• _Work to complete_: Duplicate the passage on program derivation in Haskell word for word, starting with "2) Work out some" and going on through "much better performance.".
___ Passage shown
For me, it has come to mean solving problems in roughly the following way
1) Defining the important functions and data types in a pedantic way so that the semantics are clear as possible to a human, but possibly "inefficient" (I use quotes because one of my other questions is about whether it is really possible to reason effectively about program performance in ghc/Haskell…)
2) Work out some proofs of various properties of your functions and data types 
3) Use the results from step 2 to provide an alternate implementation with provably same semantics but possibly much better performance.

To me it seems that so much of Haskell's design is dedicated to making steps 1-3 possible, and those steps represent for me (and I imagine many others) the thing that makes Haskell (and it cousins) so beautiful.

And so my question is, that in 2013, why isn't this process a full fledged part of the language? I imagine I just don't know what I'm talking about, so correct me if I'm wrong, but this is how I understand the workflow used in practice with program derivation:  1) state the problem pedantically in code, 2) work out a bunch of proofs with pen and paper, 3) and then translate that back into code, perhaps leaving you with function_v1, function_v2, function_v3, etc   -- that seems fine for 1998, but why is it still being done this way?

What I'm asking about might sound related to theorem provers, -- but if so ,I feel like what I'm thinking about is not so much the very difficult problem of automated proofs or even proof assistants, but the somewhat simpler task of proof verification. Concretely, here's a possibility of how I imagine   the workflow could be:

++ in code, pedantically setup the problem.
______
___ Information supplied
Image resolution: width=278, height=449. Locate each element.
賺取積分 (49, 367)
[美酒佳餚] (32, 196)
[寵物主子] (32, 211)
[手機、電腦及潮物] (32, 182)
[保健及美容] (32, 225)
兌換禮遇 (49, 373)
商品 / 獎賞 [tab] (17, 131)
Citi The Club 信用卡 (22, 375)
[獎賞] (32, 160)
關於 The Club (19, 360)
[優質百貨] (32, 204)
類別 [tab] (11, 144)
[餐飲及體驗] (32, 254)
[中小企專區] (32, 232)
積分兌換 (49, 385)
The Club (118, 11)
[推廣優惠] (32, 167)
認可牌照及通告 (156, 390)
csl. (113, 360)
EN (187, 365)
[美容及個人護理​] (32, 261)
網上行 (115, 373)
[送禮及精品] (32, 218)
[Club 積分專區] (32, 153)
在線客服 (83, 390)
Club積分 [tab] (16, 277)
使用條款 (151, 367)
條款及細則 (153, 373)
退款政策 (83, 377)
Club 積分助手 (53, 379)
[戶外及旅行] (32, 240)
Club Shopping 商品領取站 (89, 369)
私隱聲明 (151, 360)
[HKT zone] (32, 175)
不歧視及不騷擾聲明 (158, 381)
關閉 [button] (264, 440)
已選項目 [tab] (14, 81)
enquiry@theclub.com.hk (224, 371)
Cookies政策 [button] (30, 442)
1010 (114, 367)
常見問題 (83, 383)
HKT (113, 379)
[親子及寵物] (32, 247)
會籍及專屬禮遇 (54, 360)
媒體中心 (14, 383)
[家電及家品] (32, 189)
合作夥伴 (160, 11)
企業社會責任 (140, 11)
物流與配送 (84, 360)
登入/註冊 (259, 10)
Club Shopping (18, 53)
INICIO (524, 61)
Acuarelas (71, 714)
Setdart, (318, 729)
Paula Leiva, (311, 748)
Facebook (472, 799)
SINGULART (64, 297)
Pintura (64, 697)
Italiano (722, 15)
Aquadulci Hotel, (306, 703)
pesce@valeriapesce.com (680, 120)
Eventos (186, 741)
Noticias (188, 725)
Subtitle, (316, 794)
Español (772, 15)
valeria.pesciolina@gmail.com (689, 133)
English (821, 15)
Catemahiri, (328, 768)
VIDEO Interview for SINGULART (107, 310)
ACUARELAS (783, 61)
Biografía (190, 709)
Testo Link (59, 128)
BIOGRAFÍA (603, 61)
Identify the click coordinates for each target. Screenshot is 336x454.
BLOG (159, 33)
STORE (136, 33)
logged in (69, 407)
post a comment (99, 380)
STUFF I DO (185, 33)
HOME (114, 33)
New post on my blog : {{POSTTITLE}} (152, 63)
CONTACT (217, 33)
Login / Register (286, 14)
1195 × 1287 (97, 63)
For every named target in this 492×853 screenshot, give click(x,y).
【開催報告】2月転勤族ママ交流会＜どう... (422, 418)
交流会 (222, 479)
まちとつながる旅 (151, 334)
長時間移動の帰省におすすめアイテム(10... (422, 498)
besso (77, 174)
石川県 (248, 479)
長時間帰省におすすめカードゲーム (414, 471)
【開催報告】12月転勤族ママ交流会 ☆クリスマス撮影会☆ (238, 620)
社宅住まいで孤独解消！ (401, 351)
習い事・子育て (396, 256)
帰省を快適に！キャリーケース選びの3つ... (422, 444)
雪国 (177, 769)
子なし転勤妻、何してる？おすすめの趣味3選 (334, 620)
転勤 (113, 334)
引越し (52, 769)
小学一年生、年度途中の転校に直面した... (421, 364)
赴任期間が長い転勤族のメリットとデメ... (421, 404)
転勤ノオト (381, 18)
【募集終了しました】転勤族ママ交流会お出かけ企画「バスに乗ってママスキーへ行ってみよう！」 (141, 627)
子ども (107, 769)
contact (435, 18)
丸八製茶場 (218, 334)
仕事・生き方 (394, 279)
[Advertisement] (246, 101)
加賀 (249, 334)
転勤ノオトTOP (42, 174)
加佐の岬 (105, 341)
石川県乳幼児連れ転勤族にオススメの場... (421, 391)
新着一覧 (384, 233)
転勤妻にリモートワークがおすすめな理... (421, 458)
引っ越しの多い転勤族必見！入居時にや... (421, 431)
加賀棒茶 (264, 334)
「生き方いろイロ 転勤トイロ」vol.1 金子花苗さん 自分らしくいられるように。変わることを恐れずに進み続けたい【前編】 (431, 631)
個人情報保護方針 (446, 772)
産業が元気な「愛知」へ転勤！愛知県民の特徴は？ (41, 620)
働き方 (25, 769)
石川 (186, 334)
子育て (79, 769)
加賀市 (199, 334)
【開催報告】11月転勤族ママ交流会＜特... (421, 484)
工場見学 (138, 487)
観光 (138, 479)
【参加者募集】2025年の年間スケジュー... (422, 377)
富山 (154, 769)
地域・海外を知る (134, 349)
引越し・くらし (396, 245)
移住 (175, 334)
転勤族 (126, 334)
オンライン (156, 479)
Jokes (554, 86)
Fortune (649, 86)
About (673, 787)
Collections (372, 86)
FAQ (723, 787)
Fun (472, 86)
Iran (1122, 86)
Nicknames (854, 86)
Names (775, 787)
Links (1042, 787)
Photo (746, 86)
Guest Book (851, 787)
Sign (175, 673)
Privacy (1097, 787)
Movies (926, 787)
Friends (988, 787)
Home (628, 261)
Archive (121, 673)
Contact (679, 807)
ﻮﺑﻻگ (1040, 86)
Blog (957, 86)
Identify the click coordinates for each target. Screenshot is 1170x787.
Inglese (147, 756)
______
• _Written solution_:
2) Work out some proofs of various properties of your functions and data types 
3) Use the results from step 2 to provide an alternate implementation with provably same semantics but possibly much better performance.